In brief, multiple methods with distinct selectivity were acquired from participating laboratories, evaluated, and optimized to identify the most suitable conditions to separate proposed common degradants, other related compounds, and common excipients used in Diphenhydramine Oral Solutions.  Predictive chromatographic modeling software was used to generate chromatographic space where resolution between the active pharmaceutical ingredient (API), common degradants, other related compounds, and common excipients remains acceptable. The three evaluated methods were subsequently put through a multi-lab feasibility study to show portability across laboratories when used with two test samples that are representative of, but not identical to, products in the market. All three proposed methods were found suitable for further validation work.   Final methods will include validated ranges for parameters such as mobile phase composition (% organic solvent or modifier), pH, flow rate, temperature, etc. With this adaptable methodology, the end user will need to determine which of the three methods performs most effectively for any specific product and will need to establish the normal operating conditions for the product at hand.

The approach used for these standards goes beyond traditional compendial monograph content and what has been presented in other Emerging Standards to date in multiple ways.

1. Instead of a single method, three distinct sets of chromatographic method conditions are presented.  The end user may screen and select the method that is most suitable for the analytes expected or observed in each product.
2. Instead of fixed chromatographic conditions as in Guaifenesin Extended Release Tablet Emerging Standard, certain method parameters for each method may be adjusted within the method operable design region (MODR) space presented.  This allows end users to further optimize separations and increase the chances that at least one of the methods in the standard is suitable for existing and future products. The presented MODR space is verified and validated to allow this flexibility. 

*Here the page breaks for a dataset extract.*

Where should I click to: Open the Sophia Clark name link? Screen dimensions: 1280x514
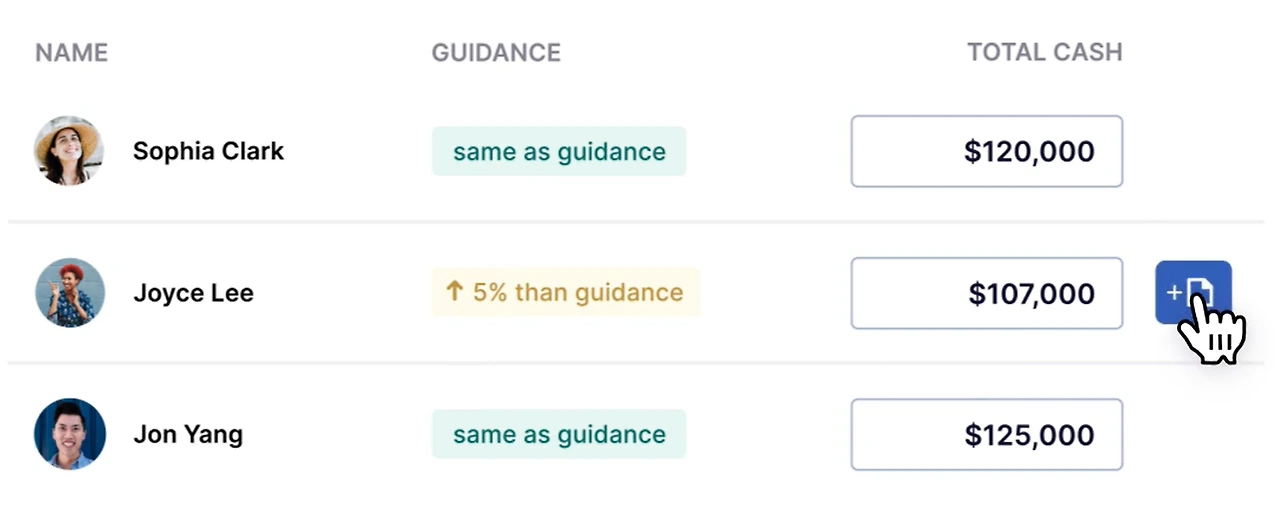208,151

Quality standards play a key role in helping to maintain a stable, affordable, and accessible supply of safe and effective medicines while also facilitating the development of new therapies. Given the challenges of creating these standards in today’s rapidly changing pharmaceutical environment, it is incumbent on USP and other pharmacopeias to continue pursuing new and innovative ways of developing standards that will reflect and take advantage of advances in science and technology and more effectively involve its broad and diverse stakeholders in the development process.

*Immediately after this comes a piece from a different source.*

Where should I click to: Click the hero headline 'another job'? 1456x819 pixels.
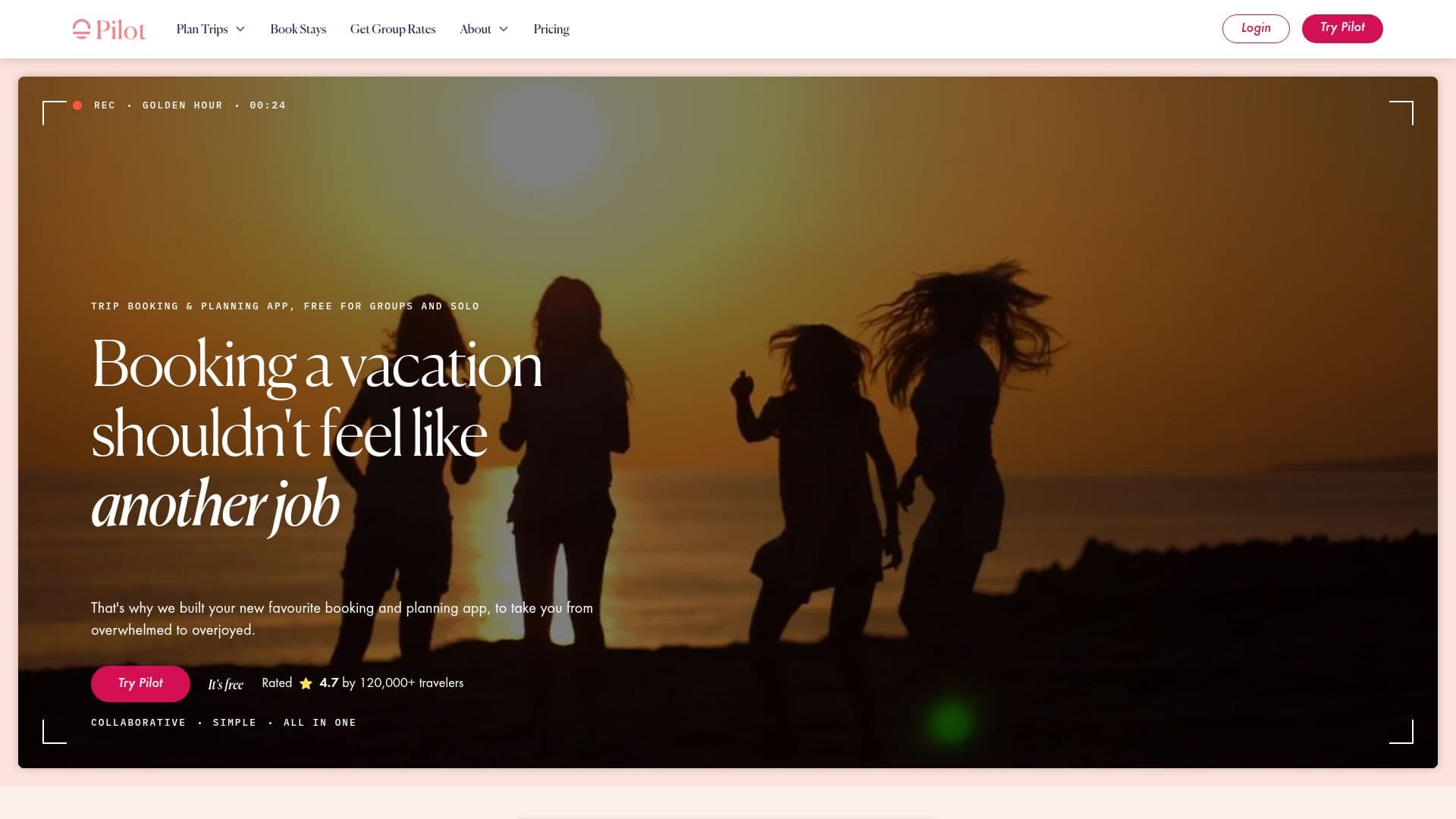click(x=215, y=505)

USP believes an important step in this direction is a more iterative approach to the development of standards, supported by an integrated stakeholder engagement model that exists throughout the life cycle of a standard—The emerging standards concept being presented in this paper is one manifestation of how this approach could work. USP is seeking comments on the emerging standards concept promoting iterative approaches to development of methods monitoring Organic Impurities for OTCs and looks forward to sharing additional information on its efforts to more continuously and effectively collaborate with stakeholders to develop standards and help assure the quality of medicines.

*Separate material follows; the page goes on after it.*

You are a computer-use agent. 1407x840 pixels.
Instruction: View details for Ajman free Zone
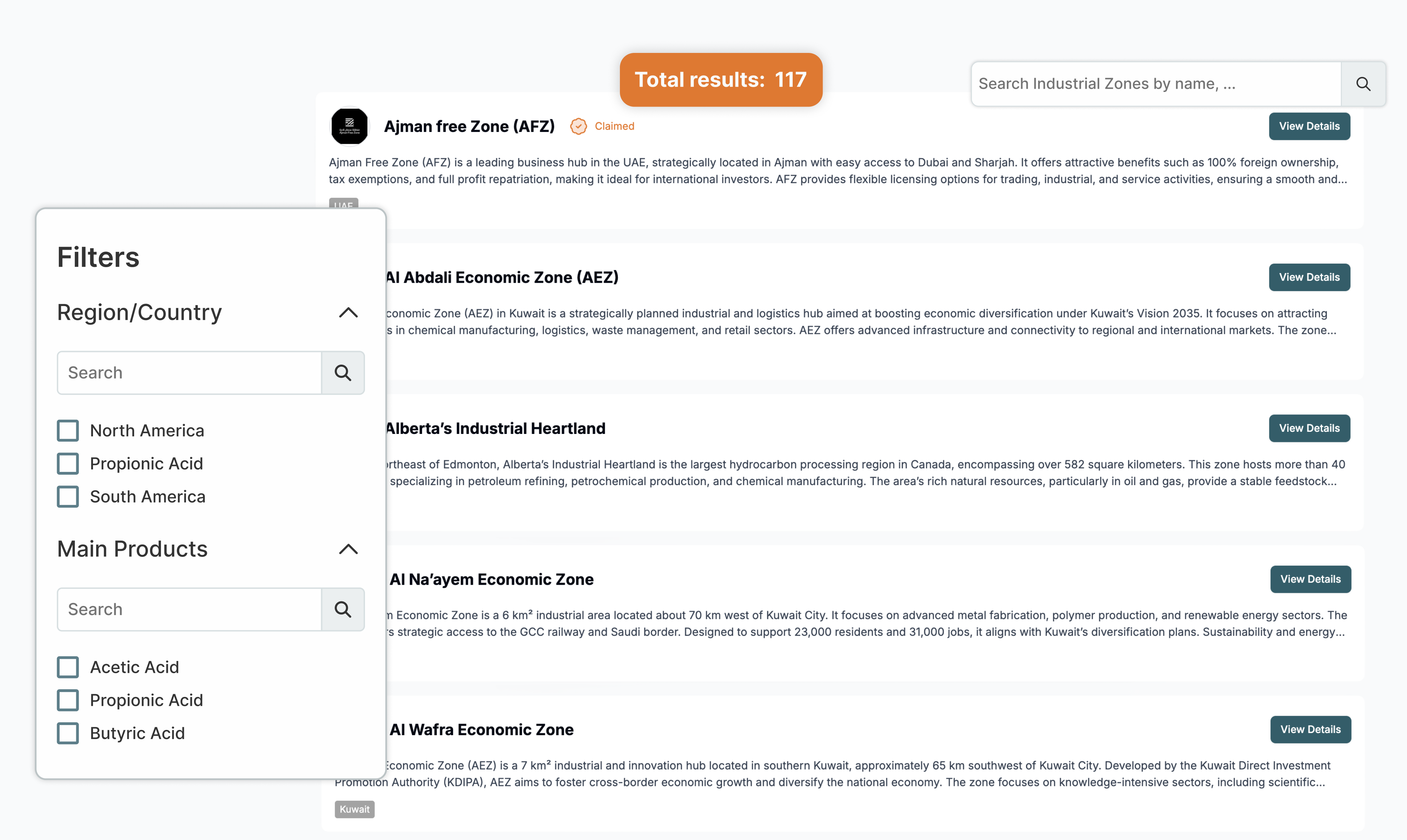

Given the legal weight pharmacopeial standards often carry, it is important to be clear about the role and purpose of this iterative approach and its relationship to the traditional compendial process. This approach would not replace the formal compendial process—rather, it would provide a way of getting to that process sooner, with a more robust proposal that reflects wider public input and can be finalized more quickly. While the emerging standards provided to stakeholders may be a useful resource and have value even in their preliminary form, they would not be considered official standards. They would be informational but could not be relied upon in regulatory filings and would not be part of the official compendium. Rather, as described above, they would be provided to stimulate scientific dialogue regarding appropriate quality attributes and analytical methods for a product or ingredient and to facilitate the development of an official standard.